Saturday, December 11, 2004

Lord Pearson again

[Health warning: this posting is going to be nice about somebody.]

Opinion polls come and opinion polls go. It is always a mistake to place too much reliance on them and it is certainly a mistake to think that a campaign can be conducted entirely by pointing out that all the opinion polls are on our side. For one day they might not be. Then what will the Vote – No campaign say? (Woops, no, they were not the ones I was going to be nice about. Anyone who wants to attack me because of my lack of friendliness towards the Vote – No campaign, feel free to do so.)

Another ICM poll, conducted for the European Foundation (I shall be nice about them when they stop repeating the mantra about what a good thing the Single Market is. It is not.) shows that 58 per cent of the country would like to see the existing EU treaties re-negotiated and turn them into simple trade and association agreements. (No, dear, the Single Market is not simply a trade and association agreement.)

Apparently, this percentage is even higher among young people, rising to 68 per cent in the 18 to 24 age group. That, of course, is not all that surprising. When you think about what it was that made people of some generations support Britain’s involvement in the European project, none of those conditions apply to the younger generation.

* **DATA SEGMENT**
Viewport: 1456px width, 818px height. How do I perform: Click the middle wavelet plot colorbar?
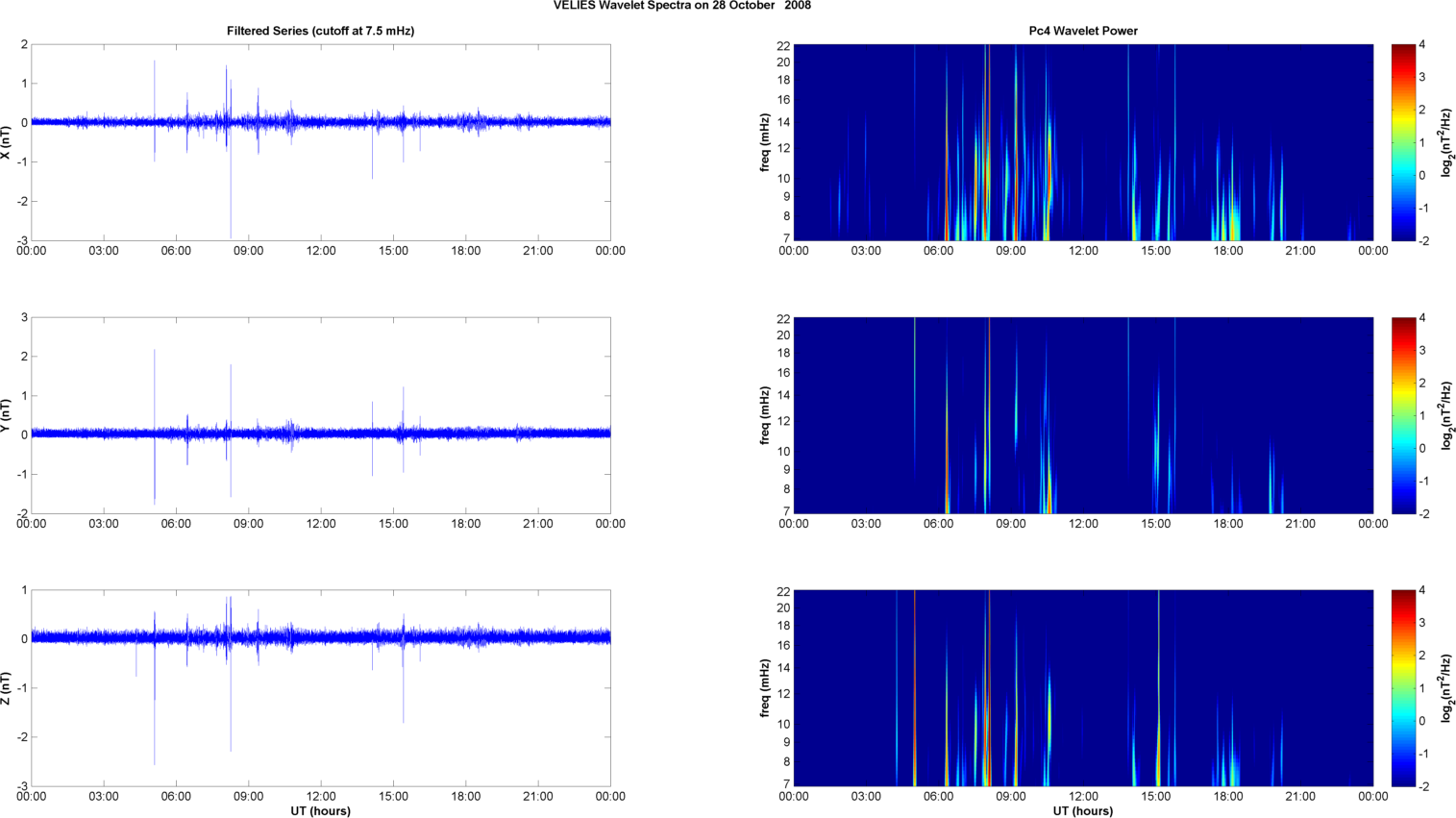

* **WHAT YOU ARE ASKED TO DO**
Copy the blog post on opinion polls from "Apparently, this percentage" to "the younger generation.", swapping "young people" for "younger voters".

* **ANSWER TO THIS TASK**
Apparently, this percentage is even higher among younger voters, rising to 68 per cent in the 18 to 24 age group. That, of course, is not all that surprising. When you think about what it was that made people of some generations support Britain’s involvement in the European project, none of those conditions apply to the younger generation.